MK memutuskan, tindakan menyebarkan informasi atau dokumen elektronik yang berisi pemberitahuan bohong atau hoaks, baru dapat dipidana jika terbukti menimbulkan kerusuhan di ruang fisik, bukan sekadar di ruang digital.
Keputusan ini merupakan jawaban MK atas permohonan uji materiil terhadap makna kata ”kerusuhan” dalam Pasal 28 ayat (3) dan Pasal 45A ayat (3) UU ITE.
”Mengabulkan permohonan pemohon untuk sebagian,” kata Ketua MK Suhartoyo saat membacakan amar Putusan Nomor 115/PUU-XXII/2024 di Ruang Sidang Pleno MK, Jakarta, Selasa (29/4/2025) sebagaimana dikutip dari Antara.
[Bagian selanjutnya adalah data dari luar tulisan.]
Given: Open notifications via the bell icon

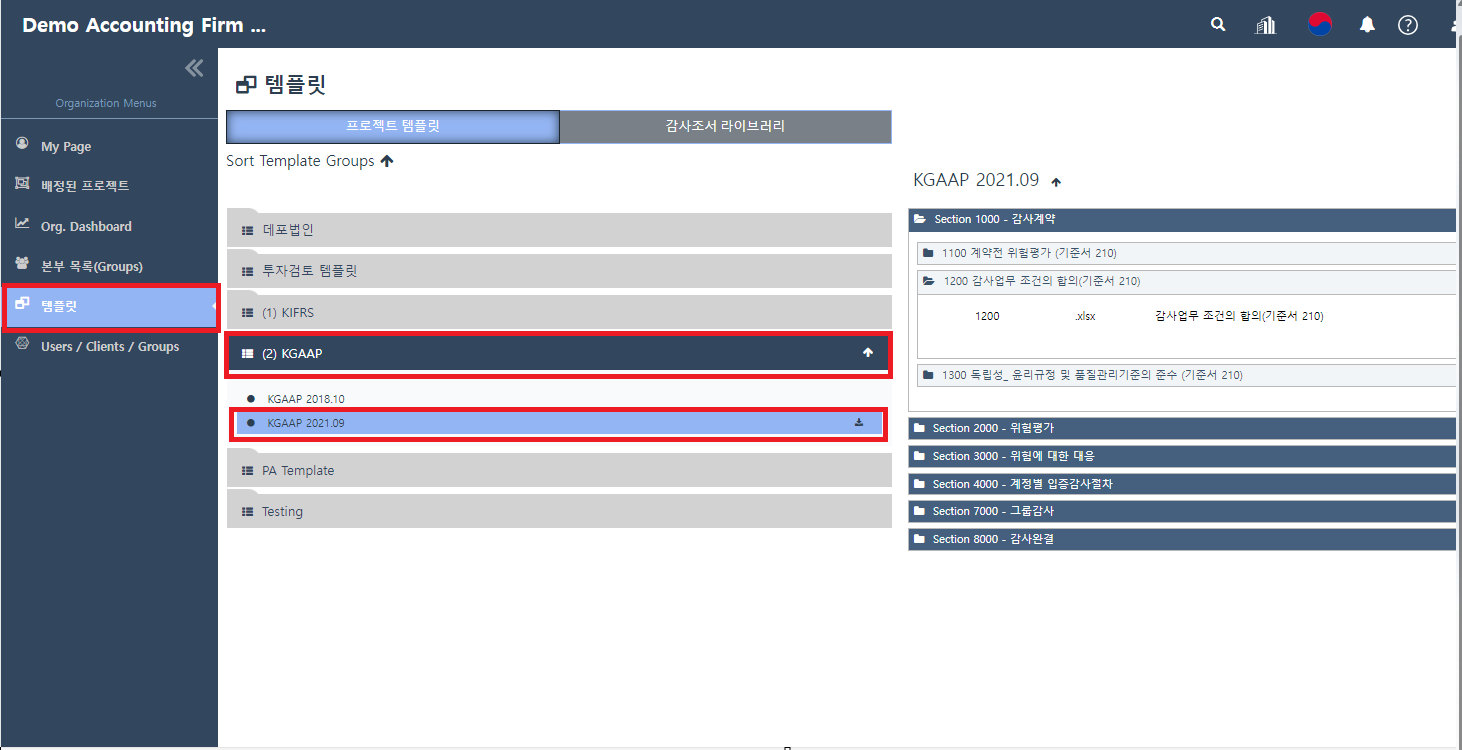Looking at the screenshot, I should point(1367,24).
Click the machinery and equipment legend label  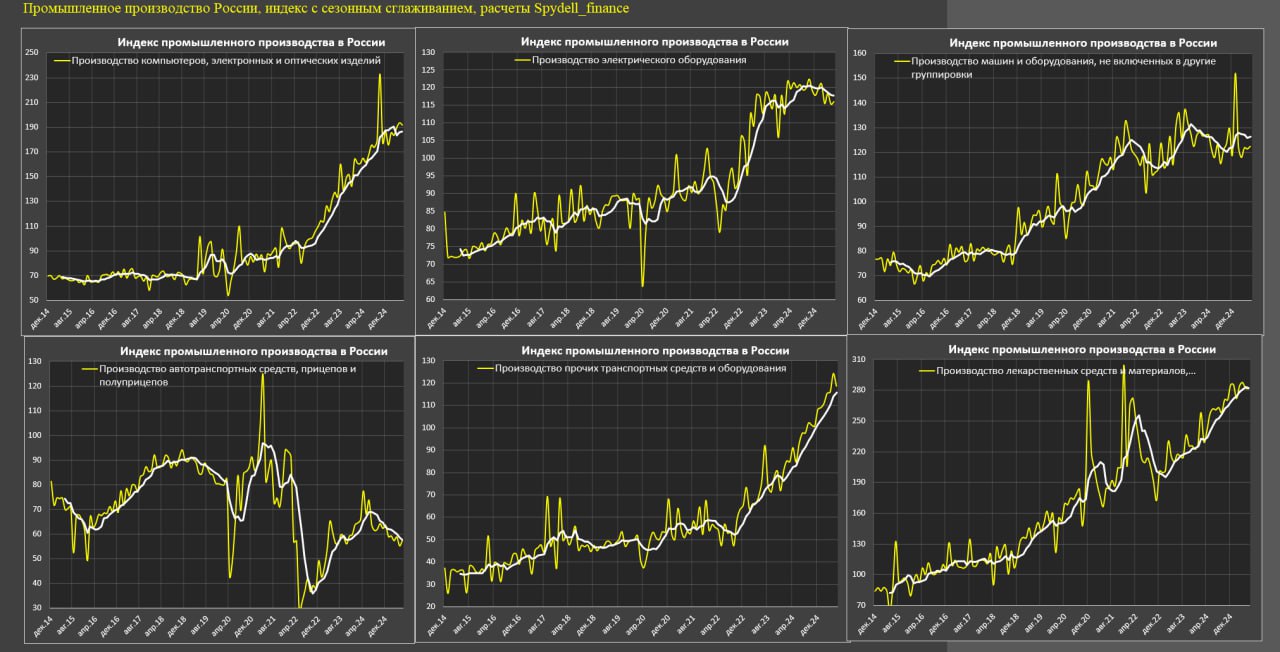tap(1061, 67)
MK menyatakan kata ”kerusuhan” dalam Pasal 28 ayat (3) dan Pasal 45A ayat (3) UU ITE bertentangan dengan UUD NRI Tahun 1945 dan tidak mempunyai kekuatan hukum mengikat secara bersyarat sepanjang tidak dimaknai ”kerusuhan adalah kondisi yang mengganggu ketertiban umum di ruang fisik, bukan kondisi di ruang digital/siber”.
Pasal 28 ayat (3) UU ITE mengatur perbuatan yang dilarang dalam kegiatan transaksi elektronik.
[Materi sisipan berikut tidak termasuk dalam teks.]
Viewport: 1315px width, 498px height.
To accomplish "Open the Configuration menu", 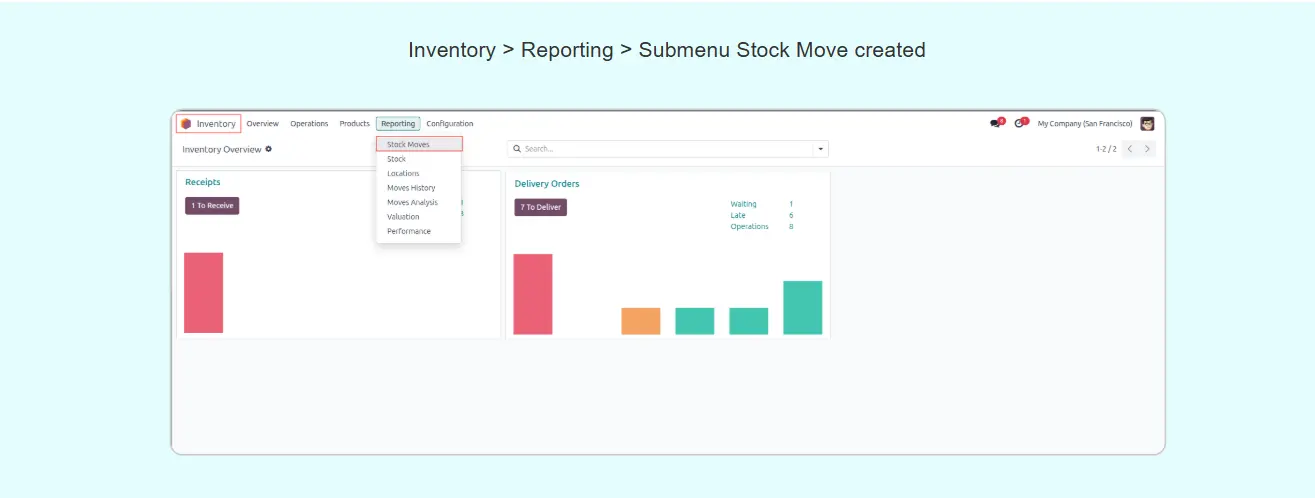I will tap(450, 124).
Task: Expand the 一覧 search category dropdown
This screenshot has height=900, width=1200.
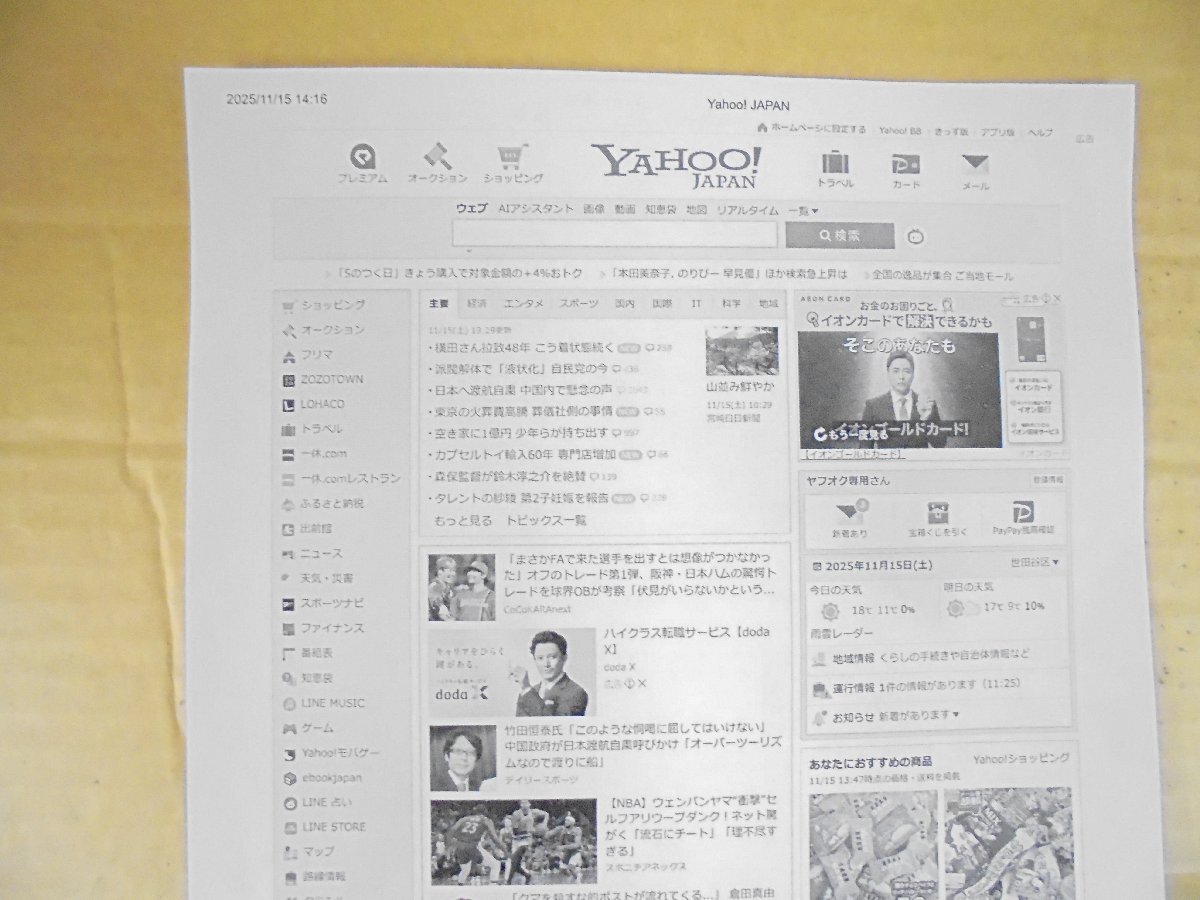Action: click(803, 211)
Pasal tersebut semula berbunyi: ”Setiap orang dengan sengaja menyebarkan informasi elektronik dan/atau dokumen elektronik yang diketahuinya memuat pemberitahuan bohong yang menimbulkan kerusuhan di masyarakat.”
Sementara itu, Pasal 45A ayat (3) UU ITE berisi tentang ketentuan pidana atas Pasal 28 ayat (3). Berdasarkan pasal ini, setiap orang yang melanggar Pasal 28 ayat (3) UU ITE dapat dipidana dengan pidana penjara paling lama 6 tahun dan/atau denda paling banyak Rp 1 miliar.
Ketidakpastian hukum...
Dalam pertimbangan hukum, MK menyatakan norma Pasal 28 ayat (3) UU ITE menciptakan ketidakpastian hukum jika dikaitkan dengan bagian penjelasannya.
Dalam penjelasan Pasal 28 ayat (3) UU ITE mengatur bahwa kata ”kerusuhan” berarti kondisi yang mengganggu ketertiban umum di ruang fisik, bukan di ruang digital atau siber.